Although the GAO did not look specifically at private insurer's justifications for the rate hike, Mr. Bowdal says in all probability ``there are a number of reasons,'' including dealing with past losses and insurers' decisions to restore benefits trimmed from their plans when the long-term-care law was passed.

Nonetheless, the GAO's report that Medigap policies were costing buyers more brought forth a renewal of past complaints against these policies and the insurers who sell them, ranging from lack of standardization of benefits to obtuse wording to duplication of policies.

One of the most vociferous of past complaints was that some unscrupulous insurance salesmen were taking advantage of the confusion of some older Americans to sell them several policies that were merely expensive duplicates of each other.

Industry officials hold that these problems have been largely solved. ``There really is very little hard data'' now on duplication, admits one observer who in the past has been critical of the insurance industry. ``But primarily that duplication is between Medigap and insurance provided by employers,'' which many retired Americans retain.

Some proposals in Congress would prevent Medigap from offering older Americans an insurance policy that duplicates other policies they already hold.

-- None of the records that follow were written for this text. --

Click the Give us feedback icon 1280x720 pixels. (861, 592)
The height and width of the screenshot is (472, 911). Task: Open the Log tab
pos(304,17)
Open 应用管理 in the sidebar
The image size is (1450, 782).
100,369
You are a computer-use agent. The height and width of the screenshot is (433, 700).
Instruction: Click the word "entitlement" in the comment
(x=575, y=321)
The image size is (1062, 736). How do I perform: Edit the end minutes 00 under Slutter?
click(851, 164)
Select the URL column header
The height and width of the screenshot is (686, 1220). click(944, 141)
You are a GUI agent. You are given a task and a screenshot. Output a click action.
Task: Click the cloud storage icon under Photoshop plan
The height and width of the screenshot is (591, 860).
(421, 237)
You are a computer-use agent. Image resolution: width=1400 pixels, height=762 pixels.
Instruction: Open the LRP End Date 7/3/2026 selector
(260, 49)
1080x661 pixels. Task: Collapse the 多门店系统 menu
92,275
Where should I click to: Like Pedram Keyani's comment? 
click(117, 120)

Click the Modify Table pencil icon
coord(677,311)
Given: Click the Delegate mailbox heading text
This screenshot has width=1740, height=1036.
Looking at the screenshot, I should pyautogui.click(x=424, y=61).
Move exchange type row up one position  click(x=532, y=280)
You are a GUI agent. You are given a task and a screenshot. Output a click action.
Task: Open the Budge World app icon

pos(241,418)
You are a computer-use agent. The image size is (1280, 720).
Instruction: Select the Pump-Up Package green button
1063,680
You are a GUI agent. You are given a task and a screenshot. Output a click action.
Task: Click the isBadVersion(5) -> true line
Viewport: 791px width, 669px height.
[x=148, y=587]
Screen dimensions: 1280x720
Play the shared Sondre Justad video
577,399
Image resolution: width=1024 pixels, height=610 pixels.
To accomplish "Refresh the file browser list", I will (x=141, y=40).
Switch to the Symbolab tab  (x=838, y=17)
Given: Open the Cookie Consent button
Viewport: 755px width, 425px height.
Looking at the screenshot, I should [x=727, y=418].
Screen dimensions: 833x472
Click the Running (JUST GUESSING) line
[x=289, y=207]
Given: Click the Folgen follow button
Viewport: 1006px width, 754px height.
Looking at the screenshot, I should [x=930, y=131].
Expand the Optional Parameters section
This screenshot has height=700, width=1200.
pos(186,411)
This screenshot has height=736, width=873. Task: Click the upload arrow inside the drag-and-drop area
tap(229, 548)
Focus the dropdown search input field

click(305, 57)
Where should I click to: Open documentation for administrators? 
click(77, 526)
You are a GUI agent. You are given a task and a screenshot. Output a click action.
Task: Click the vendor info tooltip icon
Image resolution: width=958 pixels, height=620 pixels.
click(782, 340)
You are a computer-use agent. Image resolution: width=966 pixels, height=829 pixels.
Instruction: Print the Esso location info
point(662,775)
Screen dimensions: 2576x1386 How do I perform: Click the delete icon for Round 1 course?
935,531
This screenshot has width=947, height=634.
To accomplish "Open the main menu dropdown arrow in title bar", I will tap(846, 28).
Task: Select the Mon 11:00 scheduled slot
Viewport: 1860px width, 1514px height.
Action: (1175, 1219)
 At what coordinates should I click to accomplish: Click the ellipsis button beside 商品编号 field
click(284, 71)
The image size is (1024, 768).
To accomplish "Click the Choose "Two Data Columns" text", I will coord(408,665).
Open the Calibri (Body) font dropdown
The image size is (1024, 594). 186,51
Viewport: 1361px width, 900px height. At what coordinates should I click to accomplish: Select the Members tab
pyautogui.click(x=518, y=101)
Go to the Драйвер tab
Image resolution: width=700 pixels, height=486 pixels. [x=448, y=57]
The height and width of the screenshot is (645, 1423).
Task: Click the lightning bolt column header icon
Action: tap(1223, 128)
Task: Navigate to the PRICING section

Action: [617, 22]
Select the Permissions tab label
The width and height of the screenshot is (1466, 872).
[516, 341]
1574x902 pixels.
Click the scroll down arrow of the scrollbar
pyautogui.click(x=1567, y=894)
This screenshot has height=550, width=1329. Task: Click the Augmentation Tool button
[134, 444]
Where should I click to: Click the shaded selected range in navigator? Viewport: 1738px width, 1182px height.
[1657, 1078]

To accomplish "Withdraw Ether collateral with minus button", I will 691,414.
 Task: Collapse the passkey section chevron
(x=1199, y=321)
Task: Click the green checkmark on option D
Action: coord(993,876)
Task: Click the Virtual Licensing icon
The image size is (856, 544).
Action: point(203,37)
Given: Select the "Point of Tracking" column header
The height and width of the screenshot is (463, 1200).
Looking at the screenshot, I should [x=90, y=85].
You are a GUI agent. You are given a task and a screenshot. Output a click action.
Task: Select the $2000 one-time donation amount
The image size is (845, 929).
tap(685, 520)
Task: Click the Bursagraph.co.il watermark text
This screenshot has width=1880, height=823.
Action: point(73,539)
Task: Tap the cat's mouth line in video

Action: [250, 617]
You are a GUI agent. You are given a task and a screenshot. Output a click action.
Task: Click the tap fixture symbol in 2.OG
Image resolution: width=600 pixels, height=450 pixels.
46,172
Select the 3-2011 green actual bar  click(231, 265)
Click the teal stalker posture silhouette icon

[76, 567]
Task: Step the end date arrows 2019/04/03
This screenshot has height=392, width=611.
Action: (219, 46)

But this is raising serious questions among some liberals who normally would be considered as likely to support such a ban. They note that some employer-based insurance policies have been trying to hold down costs by decreasing coverage. They question whether it is therefore in the best interests of older Americans for Congress to forbid them from purchasing Medigap plans that duplicate portions of their employer-provided plan.